This PDF contains a data table where the header cells — the row or column labels that give meaning to the data — have not been properly tagged. When a screen reader user navigates to a cell in the table, they hear the cell value but not its context. For a budget table, this means hearing '$2,400,000' with no indication of which department or budget category the number belongs to.

Who Is Affected

Screen reader users who navigate table data cell by cell need the header context announced for every data cell. Without properly tagged headers, each cell value is announced in isolation — meaningless without the row and column context. This affects any blind user trying to read a government budget, fee schedule, meeting schedule, or data comparison table.

What This Means

In PDF tag structure, tables should use <TH> tags for header cells and <TD> tags for data cells, with scope attributes indicating whether each header applies to a row or column. When all cells are tagged as <TD> — which happens when a table is auto-tagged without proper recognition of headers — screen readers cannot identify which cells provide context for which data.

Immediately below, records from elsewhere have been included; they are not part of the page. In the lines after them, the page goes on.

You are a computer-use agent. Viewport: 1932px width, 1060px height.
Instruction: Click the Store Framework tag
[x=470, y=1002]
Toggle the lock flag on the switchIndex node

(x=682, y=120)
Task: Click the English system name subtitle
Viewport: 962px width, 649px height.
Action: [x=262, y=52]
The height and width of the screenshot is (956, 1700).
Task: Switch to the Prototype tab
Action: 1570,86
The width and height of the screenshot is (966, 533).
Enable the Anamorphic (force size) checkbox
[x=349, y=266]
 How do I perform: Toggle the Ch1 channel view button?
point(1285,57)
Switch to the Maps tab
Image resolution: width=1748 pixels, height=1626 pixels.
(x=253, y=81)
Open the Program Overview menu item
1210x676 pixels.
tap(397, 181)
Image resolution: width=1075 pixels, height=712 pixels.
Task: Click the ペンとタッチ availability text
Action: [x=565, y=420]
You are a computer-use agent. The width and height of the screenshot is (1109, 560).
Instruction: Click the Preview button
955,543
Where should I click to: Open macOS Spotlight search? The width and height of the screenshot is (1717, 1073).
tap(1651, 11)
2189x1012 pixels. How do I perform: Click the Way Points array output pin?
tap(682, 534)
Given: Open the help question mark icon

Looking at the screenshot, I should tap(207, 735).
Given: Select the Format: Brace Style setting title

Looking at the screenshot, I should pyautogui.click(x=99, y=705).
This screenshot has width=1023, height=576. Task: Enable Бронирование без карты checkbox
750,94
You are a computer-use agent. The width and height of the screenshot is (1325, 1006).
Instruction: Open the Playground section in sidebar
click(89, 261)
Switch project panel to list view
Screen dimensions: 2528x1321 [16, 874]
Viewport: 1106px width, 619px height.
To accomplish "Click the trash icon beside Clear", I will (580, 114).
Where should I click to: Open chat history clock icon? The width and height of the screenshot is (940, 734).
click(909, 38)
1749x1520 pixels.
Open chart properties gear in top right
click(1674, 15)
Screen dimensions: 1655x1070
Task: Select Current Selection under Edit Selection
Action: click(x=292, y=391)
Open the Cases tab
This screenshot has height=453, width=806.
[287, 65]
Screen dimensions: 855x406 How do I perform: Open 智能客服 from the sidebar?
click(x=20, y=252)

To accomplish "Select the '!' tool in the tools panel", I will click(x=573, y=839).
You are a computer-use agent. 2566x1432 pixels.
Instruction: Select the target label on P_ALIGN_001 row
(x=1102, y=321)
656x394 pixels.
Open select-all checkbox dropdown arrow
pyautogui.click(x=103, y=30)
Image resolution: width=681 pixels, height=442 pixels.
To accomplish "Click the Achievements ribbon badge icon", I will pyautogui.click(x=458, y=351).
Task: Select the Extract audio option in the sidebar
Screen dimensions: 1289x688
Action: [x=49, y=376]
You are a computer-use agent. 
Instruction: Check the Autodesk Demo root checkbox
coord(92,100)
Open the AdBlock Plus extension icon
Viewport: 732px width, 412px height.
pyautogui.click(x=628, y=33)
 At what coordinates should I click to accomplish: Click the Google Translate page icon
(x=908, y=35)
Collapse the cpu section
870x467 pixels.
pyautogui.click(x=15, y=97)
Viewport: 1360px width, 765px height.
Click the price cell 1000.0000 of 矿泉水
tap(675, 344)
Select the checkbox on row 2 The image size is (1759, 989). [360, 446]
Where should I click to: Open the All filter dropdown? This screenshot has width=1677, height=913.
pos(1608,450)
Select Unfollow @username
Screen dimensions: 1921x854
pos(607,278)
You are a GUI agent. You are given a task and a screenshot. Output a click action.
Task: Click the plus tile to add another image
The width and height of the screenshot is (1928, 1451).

For simple tables (single header row or single header column), adding <TH> tags with scope attributes is sufficient. For complex tables with multiple header levels or merged cells, explicit ID-headers associations are required. See Document Type: Complex Data Tables for extended guidance on complex table remediation.

Fix: Document

Using Adobe Acrobat Pro's Table Inspector:

  1. Open Tools → Accessibility → Reading Order
  2. Click in the table to select it
  3. Click "Table Inspector" in the Reading Order panel — this opens a visual grid of the table structure
  4. Click each header cell and select "Header Cell" from the cell type dropdown
  5. Set the scope: "Column" for column headers (top row), "Row" for row headers (leftmost column)
  6. Click OK and save

Using the Tags Panel for precise control:

  1. Open the Tags panel
  2. Locate the <Table> element and expand it to see <TR>, <TD>, and <TH> tags
  3. For each cell that should be a header: right-click the <TD> tag → Properties → change Tag to TH → add Scope attribute ("Column" or "Row")
  4. For complex tables: add ID attributes to each <TH> and Headers attributes to each <TD> pointing to the relevant header IDs

From source files:

The most reliable approach is to ensure headers are properly defined before PDF export:

  • Word: Right-click table → Table Properties → Row tab → check "Repeat as header row at the top of each page" for the header row. This creates proper <TH> tags on export.
  • Excel: Format data as a Table (Insert → Table) and ensure "My table has headers" is checked. Export to tagged PDF.

Verifying with PAC 2024:

PAC 2024's table structure view shows the complete tag structure of each table and highlights cells that lack proper header associations — useful for identifying which specific cells need correction in complex documents.